Most nix guys who have invested heavily in a distro will praise the one they are most used to as they generally know it back to front and made a decision about the strengths of a particular distro over the others accepting a possible trade off.

 

I find myself in the same basket (even though I am a dabbler rather than a nix guy). RedHat was the first distro I learnt on and, for the most part, while it's updated it generally stays similar as far as the backend goes which I like. Driver support for anything server grade is also generally available for RedHat, therefore CentOS has access to it too.

 

I tried to standardise a while ago on Ubuntu but found it to be a battle when things changed where Cent seems to stay relatively the same. Of course that isn't always the case.

 

I don't care about the GUI on a linux server, although the one CentOS uses is more than enough - one of the scripts enables VNC access if needed. Ubuntu is pretty but it's not what I need from a headless device.

 

I also like that for things that are usually outside the core of Cent, someone has generally built a repo for it. ZFS for example, used to be a pain when updating as a kernal patch would take it offline. Now that I have added a repo installation, yum takes care of it. Same goes for webmin - add the repo, updates come down when yum requests it.

 

For the most part, the scripts are menu based and do the following.

 

By default, downloads a bunch of stuff that's required by other menues, adds a repo or two, installs webmin, installs samba. It also nominates a sysadmin account and provides the option to put in an email address for system alerts. It also prompts if you want to setup SSH access and gives you an option to change the port.

 

Disk management allows you to build a software raid, ZFS amongst other things. Allows you to set mount points and formats drives too where needed.

 

Transmission installs it and allows you to set some basic parameters like security for the local LAN, downloads directory ... It will also give you the webGUI interface for everything else.

 

There is a Plex installer - pretty simple.

 

There is a netatalk installer too.

 

I have scripted a user manager menu which makes it simple to add/ remove modify a user account which takes into consideration Samba too.

 

Share management is also scripted. It pretty much makes sure that everything is added correctly to both samba and netatalk.

 

VNC, ssh, rsync even a basic PPTP script is there. Network management allows you to drop the DHCP and assign a static IP address although there is a network bonding script which I was playing with as I have a switch capable of LAG although you could play with the mode setting on a standard switch too if you had additional NICs.

 

I started scripting stuff as I kept forgetting how things worked. Having to script it either cemented it or game me a reference to go back to.

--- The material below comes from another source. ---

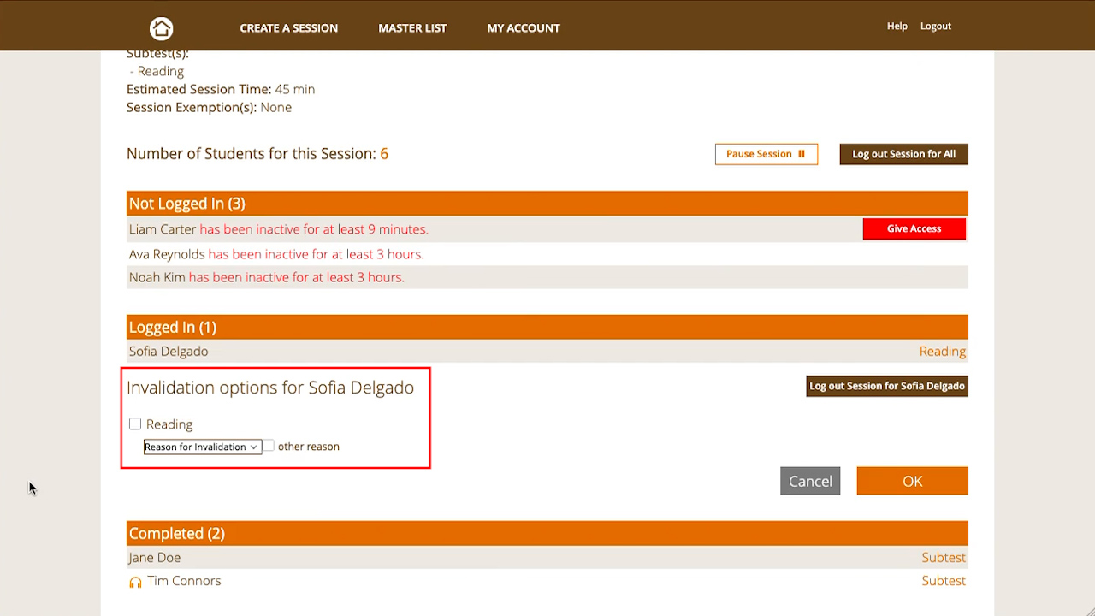1095x616 pixels.
Task: Check the Reading invalidation checkbox
Action: click(135, 424)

I haven't touched some things, like the RAID configuration in ages so there may be problems now that I am not sure of. As of CentOS 6.4 what I use these days seems to work well.

 

Like I said, if you are keen, I am happy to post them somewhere with the caveat that there may be some bugs although I'd be happy to know about them and fix them.

 

My build for the HP microserver has been to generally install CentOS onto one hard drive - usually the 250GB that comes with it. ZFS goes onto the other three drives. In two cases I have installed the primary drive to the CDROM bay and used four drives in a ZFS pool.

 

I generally run an Rsync script which either backs up the configs, files and home directories server to another box (which is rotated) or to a USB drive - depending on where it is. On remote sites where there isn't huge amounts of data I use crashplan.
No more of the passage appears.